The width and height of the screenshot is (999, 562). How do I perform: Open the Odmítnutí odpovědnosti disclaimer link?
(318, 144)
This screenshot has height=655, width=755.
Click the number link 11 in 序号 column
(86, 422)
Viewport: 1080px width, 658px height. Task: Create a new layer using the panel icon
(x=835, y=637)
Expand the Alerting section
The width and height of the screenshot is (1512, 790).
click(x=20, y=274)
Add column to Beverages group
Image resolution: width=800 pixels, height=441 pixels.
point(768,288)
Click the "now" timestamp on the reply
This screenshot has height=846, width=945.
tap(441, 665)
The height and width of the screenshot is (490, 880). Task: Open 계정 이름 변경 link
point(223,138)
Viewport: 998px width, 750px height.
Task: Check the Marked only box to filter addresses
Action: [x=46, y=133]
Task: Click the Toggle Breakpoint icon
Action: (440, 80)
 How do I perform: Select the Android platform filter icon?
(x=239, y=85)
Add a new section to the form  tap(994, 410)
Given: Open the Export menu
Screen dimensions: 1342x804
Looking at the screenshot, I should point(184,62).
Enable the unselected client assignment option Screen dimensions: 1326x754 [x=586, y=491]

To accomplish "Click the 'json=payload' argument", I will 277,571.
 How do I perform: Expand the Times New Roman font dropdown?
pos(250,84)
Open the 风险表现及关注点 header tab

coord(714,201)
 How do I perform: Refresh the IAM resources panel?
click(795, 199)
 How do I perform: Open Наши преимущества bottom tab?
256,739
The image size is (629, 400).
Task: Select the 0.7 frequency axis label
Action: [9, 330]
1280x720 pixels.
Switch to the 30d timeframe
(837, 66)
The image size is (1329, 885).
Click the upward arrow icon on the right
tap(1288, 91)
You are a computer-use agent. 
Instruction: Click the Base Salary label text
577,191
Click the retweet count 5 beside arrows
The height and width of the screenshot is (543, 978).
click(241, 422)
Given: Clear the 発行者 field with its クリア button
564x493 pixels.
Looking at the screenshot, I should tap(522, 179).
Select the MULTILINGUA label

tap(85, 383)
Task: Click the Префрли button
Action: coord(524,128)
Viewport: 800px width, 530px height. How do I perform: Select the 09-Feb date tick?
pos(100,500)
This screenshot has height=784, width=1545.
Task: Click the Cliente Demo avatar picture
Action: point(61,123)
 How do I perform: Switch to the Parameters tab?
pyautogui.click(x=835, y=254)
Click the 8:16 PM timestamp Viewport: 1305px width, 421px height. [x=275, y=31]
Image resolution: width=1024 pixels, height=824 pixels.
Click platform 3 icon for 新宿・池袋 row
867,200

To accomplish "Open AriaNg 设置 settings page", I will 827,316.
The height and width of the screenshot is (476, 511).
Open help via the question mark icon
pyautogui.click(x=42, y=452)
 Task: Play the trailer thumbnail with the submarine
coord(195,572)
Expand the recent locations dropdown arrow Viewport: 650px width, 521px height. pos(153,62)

──────────

**TASK REQUIREMENTS**: Show the lines of the records that include the string "section".

**OUTPUT FOR THIS TASK**:
Expand the Alerting section
Add a new section to the form  tap(994, 410)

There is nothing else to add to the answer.